I had borrowed her car earlier that day and once again misplaced her keys after coming back to the house. I clenched my eyes shut, as I desperately attempted to retrace my steps since returning back to my house from another doctor’s appointment. It was as though my brain had filled with smoke, my thoughts lost inside, unable to be organized or sorted through. “Sweetheart, don’t worry about it. I’ll use my spare set.” My mother attempted to relieve my discouragement, as forgetfulness and brain fog was no longer a rare occurrence for me.

“Why don’t you go to bed early, tomorrow is a new day.”

For many months now, I had placed hope in a “new day.” Each night I laid my head on the pillow and prayed I would wake up free of headaches, joint pain, blurred vision, and dizziness. I prayed that my hair would stop falling out, that I would not be so forgetful, and that I would have the energy to spend time with friends. I looked at the reassuring and empathetic smile on my mother’s face, but knew deep down she had become exhausted. Though she successfully concealed her weariness, I was fully aware that any mother who spent months bringing her child from medical specialist to specialist, fighting doctors for further blood tests and answers, had to be exhausted.

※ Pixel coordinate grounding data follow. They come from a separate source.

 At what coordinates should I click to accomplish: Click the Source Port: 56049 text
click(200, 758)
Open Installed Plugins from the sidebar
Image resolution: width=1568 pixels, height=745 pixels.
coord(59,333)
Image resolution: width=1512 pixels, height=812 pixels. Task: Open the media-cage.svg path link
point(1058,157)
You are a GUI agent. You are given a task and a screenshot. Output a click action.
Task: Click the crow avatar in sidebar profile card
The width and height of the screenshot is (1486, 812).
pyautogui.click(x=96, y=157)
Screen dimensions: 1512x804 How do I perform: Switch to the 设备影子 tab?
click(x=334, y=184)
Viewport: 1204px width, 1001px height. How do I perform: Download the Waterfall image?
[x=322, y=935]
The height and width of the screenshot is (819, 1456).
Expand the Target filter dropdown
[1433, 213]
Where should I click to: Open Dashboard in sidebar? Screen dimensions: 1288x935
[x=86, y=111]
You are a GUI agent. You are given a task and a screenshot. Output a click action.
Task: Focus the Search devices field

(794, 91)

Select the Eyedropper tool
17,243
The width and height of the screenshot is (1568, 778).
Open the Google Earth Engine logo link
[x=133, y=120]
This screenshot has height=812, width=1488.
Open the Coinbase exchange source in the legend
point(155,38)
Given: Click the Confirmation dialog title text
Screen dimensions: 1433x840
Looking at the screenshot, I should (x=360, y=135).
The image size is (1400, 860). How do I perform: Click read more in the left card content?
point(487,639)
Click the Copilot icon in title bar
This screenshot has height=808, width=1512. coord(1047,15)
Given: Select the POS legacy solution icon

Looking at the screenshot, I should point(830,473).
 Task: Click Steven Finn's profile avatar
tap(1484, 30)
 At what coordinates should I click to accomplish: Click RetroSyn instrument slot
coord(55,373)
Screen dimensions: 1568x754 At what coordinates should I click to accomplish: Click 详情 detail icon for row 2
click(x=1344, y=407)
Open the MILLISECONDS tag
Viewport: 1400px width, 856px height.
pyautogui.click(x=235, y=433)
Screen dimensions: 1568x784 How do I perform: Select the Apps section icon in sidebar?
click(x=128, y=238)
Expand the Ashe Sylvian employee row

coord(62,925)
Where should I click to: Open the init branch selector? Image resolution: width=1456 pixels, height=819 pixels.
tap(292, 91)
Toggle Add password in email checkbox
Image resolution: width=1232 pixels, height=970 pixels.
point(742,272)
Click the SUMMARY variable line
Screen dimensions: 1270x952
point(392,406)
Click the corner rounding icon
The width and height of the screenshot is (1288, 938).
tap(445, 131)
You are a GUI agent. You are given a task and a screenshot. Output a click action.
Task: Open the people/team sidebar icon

The budding flowers and flourishing greenery in upstate New York during the spring seemed dichotomous to the hopeless and mysterious illness that plagued my 17 year-old body. Finally, one rainy morning in late April marked the first time I could no longer last a full day in school. After collapsing from a dizzy spell, I was forced to miss afternoon classes in order to visit the emergency room. Once again, the doctor found no results as to why I was so ill. After giving me a few hours worth of IV fluid and running blood tests that showed only equivocal results, he merely responded, “You probably just have a virus, and hopefully a few good nights of sleep will fix it.” Again, I laid my head on the pillow that night, hoping a “new day” would bring healing.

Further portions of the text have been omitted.